Chapter 16
A Community of Tennessee Writers, Readers & Passersby

Safety Without Violence

Nashvillian Andrew Krinks turns a spiritual lens on race and mass incarceration

I first met Andrew Krinks when he was an undergraduate at Lipscomb University. He was part of a loose community of folks committed to friendship and solidarity with one another despite the fact of incarceration: a mix of students, scholars, lawyers, caged and uncaged. Among them were Cyntoia Brown, Rahim Buford, Harmon Wray, Janet Wolf, Richard Goode, Preston Shipp, Jeannie Alexander, and Andrew’s partner, Lindsey Krinks. Stumbling into this particular iteration of beloved community in Nashville was transformative for me. Before I knew it, I was headed to Atlanta to see Radiohead with Andrew and Lindsey and our mutual friend, Geoff Little.

Photo: Harrison McClary

All along, Andrew has struck me as the best kind of scholar activist. Whether offering instruction through a megaphone at a demonstration, a poetry workshop at the Tennessee Prison for Women, or in classrooms at TSU or Vanderbilt, he appeals to people’s conscience and creativity with his own. He is also a phenomenal writer who fears no data. He knows that healing requires acknowledging difficult data. Like James Baldwin, he understands that not everything we face can be changed, but nothing can be changed until we face it.

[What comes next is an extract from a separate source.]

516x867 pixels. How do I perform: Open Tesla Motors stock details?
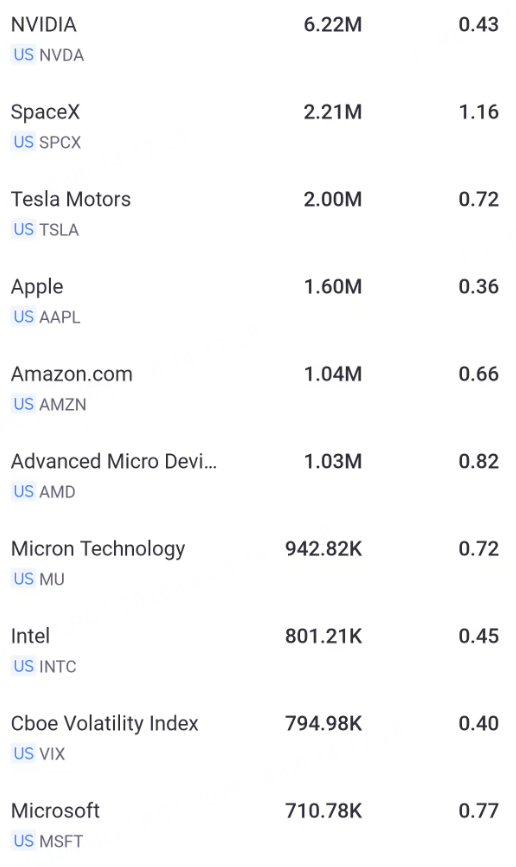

Andrew’s book White Property, Black Trespass examines mass incarceration and racial hierarchies through a spiritual lens, with a perspective rooted in the belief that “there is life beyond the present order of exploitation, dispossession, and death.” He answered questions from Chapter 16 by email.

Chapter 16: You dare to speak of whiteness — and of whiteness as a religion — and you also do us the great and risky kindness of saying how you yourself understand that clinging to “racial, gender, and class inheritances” as a means to wholeness is “spiritual death.” Could you say more about how whiteness is a religion and how clinging to it is a form of death?

Andrew Krinks: I understand religion as the myriad ways that humans attempt to transcend, transform, and make ultimate meaning of the conditions of mortal finitude. People navigate and make sense of the human condition in quite different ways. This is why religion is and always has been many things, including both life-giving and death-making.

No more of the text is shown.